**What needs to be done**
Would you work out how many lines below include the word "will"? Only that number is wanted.

**Input material**
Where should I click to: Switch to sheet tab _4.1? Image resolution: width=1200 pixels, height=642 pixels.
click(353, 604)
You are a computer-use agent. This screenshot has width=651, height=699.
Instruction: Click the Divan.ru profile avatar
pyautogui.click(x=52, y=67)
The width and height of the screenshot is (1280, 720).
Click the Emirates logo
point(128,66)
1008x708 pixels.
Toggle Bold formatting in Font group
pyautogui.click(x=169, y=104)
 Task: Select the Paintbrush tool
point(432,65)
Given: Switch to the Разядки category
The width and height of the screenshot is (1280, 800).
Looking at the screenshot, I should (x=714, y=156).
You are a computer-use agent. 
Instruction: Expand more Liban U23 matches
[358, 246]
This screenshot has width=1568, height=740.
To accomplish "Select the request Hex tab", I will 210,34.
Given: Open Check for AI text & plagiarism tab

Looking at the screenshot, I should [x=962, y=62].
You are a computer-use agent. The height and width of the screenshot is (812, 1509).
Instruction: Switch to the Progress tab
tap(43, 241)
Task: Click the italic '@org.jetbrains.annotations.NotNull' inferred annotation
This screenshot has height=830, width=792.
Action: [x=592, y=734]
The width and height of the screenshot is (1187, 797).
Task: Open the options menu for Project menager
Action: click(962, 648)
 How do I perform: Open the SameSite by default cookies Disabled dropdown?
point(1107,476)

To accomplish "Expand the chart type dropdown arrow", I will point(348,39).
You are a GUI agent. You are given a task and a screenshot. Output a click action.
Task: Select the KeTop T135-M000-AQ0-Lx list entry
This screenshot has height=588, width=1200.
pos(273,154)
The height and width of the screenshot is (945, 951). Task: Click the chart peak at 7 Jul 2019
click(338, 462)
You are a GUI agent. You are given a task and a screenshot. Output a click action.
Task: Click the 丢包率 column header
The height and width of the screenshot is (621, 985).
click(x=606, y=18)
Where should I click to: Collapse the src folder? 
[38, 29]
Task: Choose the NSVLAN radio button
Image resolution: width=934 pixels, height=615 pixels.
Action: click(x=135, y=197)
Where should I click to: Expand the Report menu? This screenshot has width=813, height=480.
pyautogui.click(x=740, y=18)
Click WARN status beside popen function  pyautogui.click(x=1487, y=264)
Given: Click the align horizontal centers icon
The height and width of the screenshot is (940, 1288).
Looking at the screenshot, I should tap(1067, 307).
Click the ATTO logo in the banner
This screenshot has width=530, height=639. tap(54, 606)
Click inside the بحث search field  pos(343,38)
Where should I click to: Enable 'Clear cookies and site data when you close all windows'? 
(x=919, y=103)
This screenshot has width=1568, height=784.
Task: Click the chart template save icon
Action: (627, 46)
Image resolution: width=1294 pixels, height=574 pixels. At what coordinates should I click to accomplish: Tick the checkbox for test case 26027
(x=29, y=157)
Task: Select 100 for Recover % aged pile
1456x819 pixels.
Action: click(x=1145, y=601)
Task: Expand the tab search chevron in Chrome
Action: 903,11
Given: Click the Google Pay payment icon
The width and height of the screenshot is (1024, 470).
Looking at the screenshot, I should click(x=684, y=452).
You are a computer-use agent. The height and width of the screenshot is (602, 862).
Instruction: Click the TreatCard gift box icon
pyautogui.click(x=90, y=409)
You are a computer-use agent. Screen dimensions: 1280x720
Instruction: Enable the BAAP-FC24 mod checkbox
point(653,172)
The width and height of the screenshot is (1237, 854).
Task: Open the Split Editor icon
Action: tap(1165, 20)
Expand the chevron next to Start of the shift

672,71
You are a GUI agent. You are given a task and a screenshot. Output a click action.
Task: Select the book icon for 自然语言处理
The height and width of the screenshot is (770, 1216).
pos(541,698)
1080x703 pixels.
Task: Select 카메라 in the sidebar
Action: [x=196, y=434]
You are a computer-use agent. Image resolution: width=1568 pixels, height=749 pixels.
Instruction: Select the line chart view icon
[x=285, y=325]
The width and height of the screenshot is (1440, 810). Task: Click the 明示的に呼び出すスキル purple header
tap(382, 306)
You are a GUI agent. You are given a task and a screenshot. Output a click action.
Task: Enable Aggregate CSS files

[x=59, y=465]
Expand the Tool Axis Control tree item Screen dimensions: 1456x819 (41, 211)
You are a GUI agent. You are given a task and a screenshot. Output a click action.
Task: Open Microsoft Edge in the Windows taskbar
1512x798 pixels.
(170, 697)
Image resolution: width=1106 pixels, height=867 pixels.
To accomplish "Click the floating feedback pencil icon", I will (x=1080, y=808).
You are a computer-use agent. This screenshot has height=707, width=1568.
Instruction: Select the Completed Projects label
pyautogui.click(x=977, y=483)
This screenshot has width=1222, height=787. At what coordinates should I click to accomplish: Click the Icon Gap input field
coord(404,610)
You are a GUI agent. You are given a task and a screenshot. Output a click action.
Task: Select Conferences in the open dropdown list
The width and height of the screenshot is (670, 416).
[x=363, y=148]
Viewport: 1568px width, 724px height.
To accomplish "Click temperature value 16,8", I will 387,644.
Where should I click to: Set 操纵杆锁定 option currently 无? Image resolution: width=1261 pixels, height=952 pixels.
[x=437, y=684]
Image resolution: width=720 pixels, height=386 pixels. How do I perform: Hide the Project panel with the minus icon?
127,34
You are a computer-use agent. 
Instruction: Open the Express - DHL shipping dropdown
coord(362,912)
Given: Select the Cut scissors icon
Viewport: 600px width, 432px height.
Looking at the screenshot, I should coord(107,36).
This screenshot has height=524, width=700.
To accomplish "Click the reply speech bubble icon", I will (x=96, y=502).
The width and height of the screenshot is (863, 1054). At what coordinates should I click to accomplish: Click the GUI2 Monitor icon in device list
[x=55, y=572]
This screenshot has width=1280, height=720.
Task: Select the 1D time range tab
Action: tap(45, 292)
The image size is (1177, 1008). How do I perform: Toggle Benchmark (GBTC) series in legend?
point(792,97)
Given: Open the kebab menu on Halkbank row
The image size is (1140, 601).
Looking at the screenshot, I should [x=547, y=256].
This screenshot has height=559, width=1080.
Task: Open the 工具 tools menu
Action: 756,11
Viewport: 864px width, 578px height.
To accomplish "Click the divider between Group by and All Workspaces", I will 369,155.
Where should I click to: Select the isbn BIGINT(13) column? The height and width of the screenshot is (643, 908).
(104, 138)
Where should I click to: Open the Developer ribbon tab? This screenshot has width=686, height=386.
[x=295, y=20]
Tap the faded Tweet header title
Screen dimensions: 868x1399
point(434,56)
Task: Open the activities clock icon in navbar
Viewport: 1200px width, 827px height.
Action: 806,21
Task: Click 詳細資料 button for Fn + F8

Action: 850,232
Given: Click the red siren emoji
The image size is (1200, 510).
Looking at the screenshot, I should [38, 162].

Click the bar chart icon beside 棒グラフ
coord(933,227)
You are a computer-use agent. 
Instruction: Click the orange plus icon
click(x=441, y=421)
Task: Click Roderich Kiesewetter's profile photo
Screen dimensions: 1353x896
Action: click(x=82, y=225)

**Written response**
6